Nous avons vu Bernard il y a quelques semaines encore, car il s’était investi dans l’Institut d’Etudes Populaires (IEPop) et nous avait en particulier aidés à nouer des liens avec la maison de quartier de la Gibauderie.
Bernard disait qu’il avait quelques menus ennuis de santé. Il s’excusait d’avoir des difficultés d’élocution ces derniers temps.
Il avait été parmi les premiers organisateurs du premier collectif AC! (Agir ensemble contre le chômage), en 1993–94.
Nous avions organisé l’accueil des premières marches de chômeurs, des premières manifestations à Paris, des premières distributions de tracts sur le marché qui avaient permis de constituer un petit groupe actif mêlant chômeurs et salariés, syndicalistes, étudiants et militants politiques.
L’un des moments forts de cette période d’AC! avait été l’improbable caravane contre le chômage que l’on avait fait tourner dans la région, en recourant à un cirque familial. Et bien sûr l’ouverture de la première Maison de la solidarité.
Il y eut aussi ces formidables départs en car pour Amsterdam ou Francfort, pour les manifs internationales contre la précarité. Nous y allions avec quelques dizaines de militants et de chômeurs qui parfois n’étaient jamais allé à de grandes manifestations. Et nous retrouvions là-bas des cortèges de militants internationalistes de toutes les couleurs, des plus modérés aux plus radicaux.

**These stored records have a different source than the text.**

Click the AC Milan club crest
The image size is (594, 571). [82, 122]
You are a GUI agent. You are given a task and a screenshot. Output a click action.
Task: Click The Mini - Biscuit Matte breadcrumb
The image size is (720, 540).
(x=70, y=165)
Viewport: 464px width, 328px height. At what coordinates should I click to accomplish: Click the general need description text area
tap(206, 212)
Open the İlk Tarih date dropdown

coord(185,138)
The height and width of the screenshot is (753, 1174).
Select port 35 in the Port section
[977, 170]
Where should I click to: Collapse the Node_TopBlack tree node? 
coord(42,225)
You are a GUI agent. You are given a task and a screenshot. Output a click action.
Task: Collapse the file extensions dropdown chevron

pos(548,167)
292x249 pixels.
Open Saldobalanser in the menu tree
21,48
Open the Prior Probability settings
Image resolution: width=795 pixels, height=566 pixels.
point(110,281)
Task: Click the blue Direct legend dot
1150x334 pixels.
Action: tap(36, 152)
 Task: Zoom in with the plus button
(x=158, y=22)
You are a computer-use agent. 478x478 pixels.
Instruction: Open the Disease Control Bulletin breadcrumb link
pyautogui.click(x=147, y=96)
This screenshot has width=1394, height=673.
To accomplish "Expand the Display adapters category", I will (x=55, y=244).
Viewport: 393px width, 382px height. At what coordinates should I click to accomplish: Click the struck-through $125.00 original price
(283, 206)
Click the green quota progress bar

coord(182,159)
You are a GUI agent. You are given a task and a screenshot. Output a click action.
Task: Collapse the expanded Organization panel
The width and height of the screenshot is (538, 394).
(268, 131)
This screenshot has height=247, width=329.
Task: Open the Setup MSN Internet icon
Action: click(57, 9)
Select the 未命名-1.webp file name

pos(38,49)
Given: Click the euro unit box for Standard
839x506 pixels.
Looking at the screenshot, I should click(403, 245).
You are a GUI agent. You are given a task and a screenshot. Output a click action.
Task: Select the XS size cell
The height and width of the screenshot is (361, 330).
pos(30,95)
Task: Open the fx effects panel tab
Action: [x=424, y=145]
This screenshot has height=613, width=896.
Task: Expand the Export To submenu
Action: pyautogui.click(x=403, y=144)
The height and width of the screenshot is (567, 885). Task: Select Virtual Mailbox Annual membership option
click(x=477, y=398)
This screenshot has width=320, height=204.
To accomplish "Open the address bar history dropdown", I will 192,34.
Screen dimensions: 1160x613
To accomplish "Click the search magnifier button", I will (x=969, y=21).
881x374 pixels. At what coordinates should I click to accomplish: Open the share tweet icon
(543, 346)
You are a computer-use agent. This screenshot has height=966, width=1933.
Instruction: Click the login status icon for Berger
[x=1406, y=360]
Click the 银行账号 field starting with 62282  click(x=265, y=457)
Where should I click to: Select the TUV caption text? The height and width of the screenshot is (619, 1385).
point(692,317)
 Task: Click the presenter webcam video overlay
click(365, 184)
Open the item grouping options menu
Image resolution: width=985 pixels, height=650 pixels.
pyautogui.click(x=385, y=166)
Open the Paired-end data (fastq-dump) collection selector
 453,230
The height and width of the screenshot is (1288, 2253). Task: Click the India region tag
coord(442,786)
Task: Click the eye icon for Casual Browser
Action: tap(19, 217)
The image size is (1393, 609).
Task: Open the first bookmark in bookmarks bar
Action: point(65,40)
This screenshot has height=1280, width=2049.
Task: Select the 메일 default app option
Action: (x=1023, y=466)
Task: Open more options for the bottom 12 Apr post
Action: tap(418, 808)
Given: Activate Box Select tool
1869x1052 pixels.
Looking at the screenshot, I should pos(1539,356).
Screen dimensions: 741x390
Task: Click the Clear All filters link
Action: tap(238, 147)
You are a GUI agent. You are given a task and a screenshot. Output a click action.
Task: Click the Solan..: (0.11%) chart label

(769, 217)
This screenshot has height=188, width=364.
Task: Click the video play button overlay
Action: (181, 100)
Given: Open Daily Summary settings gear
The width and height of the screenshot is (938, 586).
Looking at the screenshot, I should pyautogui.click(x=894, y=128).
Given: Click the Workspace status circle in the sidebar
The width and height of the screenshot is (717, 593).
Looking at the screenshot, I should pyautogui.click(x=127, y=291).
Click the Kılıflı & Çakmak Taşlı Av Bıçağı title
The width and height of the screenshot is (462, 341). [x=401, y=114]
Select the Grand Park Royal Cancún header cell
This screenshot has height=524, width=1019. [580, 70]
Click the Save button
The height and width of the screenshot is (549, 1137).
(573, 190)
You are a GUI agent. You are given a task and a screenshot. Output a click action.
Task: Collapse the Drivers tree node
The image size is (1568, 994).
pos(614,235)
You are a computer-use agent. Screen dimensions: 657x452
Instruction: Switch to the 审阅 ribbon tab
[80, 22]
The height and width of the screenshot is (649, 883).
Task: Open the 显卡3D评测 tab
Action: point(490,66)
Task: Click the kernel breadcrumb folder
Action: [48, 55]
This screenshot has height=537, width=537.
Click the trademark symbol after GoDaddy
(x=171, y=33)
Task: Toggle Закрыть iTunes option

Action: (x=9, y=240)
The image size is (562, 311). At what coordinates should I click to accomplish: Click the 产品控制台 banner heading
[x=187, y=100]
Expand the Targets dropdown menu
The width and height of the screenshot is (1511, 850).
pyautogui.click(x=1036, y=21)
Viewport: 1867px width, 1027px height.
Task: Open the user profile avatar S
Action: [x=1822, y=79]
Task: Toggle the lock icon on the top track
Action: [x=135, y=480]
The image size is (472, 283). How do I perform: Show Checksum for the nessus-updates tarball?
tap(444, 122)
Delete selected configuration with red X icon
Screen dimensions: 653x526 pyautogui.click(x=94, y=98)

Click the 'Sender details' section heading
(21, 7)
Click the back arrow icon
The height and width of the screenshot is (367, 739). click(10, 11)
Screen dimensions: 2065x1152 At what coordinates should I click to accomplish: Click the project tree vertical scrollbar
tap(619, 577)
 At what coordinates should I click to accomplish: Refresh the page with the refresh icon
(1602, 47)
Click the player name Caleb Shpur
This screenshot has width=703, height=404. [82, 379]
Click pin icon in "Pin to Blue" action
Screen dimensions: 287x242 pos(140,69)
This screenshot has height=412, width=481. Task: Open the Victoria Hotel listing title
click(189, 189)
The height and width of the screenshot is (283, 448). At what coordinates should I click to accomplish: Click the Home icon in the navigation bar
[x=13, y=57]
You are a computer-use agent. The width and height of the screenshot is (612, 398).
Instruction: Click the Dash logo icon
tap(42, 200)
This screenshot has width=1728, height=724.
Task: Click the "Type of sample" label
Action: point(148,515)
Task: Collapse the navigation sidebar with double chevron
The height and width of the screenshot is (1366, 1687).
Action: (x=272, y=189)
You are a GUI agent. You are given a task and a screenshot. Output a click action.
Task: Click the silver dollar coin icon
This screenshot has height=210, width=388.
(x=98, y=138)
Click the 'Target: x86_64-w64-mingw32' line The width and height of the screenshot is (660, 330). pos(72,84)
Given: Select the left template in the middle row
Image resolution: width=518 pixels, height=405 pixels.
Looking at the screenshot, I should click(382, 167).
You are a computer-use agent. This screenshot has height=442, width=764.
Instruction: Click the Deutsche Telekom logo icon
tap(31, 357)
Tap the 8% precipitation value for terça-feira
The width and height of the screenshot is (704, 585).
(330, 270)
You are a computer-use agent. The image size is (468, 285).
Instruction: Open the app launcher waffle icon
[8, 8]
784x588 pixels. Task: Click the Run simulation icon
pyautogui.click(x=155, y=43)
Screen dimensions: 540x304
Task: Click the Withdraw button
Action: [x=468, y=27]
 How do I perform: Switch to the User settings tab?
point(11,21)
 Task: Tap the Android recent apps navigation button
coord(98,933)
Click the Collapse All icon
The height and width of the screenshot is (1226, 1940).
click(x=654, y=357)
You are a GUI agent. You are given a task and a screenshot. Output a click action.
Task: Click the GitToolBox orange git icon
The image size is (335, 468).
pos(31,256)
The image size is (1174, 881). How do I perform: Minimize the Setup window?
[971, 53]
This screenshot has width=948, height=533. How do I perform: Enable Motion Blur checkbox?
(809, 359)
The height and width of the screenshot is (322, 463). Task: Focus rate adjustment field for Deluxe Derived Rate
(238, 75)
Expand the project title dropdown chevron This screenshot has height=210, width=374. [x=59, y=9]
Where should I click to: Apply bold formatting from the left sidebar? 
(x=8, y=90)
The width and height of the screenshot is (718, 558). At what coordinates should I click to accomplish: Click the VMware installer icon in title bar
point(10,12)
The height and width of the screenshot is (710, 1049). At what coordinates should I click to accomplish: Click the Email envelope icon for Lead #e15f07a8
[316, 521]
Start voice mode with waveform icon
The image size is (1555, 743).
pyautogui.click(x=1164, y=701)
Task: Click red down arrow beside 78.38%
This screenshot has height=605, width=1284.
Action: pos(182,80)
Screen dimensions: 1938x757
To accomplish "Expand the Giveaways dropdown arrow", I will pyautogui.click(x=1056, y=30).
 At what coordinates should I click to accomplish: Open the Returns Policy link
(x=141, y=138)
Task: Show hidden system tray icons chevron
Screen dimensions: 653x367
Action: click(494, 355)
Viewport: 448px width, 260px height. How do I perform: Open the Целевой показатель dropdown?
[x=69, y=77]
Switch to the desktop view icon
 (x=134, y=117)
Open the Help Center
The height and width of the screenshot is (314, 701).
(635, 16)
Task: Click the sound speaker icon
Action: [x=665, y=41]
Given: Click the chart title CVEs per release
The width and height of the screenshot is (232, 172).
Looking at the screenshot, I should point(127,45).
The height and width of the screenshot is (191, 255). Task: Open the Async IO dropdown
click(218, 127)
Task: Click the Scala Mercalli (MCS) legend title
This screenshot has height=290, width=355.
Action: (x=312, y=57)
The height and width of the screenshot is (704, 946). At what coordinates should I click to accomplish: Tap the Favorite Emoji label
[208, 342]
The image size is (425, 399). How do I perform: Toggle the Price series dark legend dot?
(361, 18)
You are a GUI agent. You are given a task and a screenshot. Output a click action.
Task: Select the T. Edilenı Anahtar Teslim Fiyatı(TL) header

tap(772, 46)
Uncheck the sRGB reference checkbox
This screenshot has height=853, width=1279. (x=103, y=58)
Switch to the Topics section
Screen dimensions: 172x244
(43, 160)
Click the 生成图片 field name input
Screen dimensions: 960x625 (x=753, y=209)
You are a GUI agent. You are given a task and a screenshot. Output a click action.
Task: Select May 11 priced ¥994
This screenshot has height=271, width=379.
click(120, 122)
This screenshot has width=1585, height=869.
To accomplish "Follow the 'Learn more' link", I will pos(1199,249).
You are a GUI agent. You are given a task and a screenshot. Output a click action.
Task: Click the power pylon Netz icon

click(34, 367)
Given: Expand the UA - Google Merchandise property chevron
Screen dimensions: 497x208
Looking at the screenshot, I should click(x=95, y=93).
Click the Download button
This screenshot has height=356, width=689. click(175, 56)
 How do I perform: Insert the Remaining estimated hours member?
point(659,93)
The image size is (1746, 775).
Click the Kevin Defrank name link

Le « mouvement des chômeurs » avait préparé le grand mouvement social de 1995 et il avait ensuite bénéficié de la dynamique de mobilisation créée par cet hiver de luttes. Quelques années plus tard, les chômeurs occupaient les Assedic, avec comme mots d’ordre, l’augmentation immédiate de tous les minima sociaux et l’abolition du chômage!
Le mouvement altermondialiste prenait son essor. Bernard le rejoinit en devenant un militant d’ATTAC.
Ancien communiste, il rejetait aussi bien les restes d’un certain sectarisme que les compromissions de ceux qui craignaient de voir leur vie se terminer sans que leurs talents militants soient récompensés.
Dans les années 2000, il a tout naturellement rejoint les collectifs antilibéraux, il s’est réjoui de la création du Front de gauche, il demeurait impatient de voir l’émergence d’un véritable mouvement politique rassemblant l’ensemble de la gauche encore à gauche, un mouvement unitaire, populaire, écologiste, humaniste.
Ancien enseignant et militant de l’éducation populaire, il prenait un soin tout particulier à la simplicité des argumentaires, à la promotion des nouveaux militants, à l’efficacité des collectifs.
Il concevait l’engagement comme une manière de vivre, sa vie comme un engagement.
C’est aussi comme cela qu’il a décidé, avec une incroyable sérénité, de finir sa vie.
Bertrand Geay
Et oui … Bertrand, moi justement le moment où tu commences c’est le moment que je n’ai pas connu ; par contre que de moments partagés à partir des Comités Juquin (de celui de Poitiers) où Bernard était en effet toujours actif pour construire et faire avancer, et ceci avec une grande gentillesse !!! « Juste quelqu’un de bien … » (comme dit la chanson).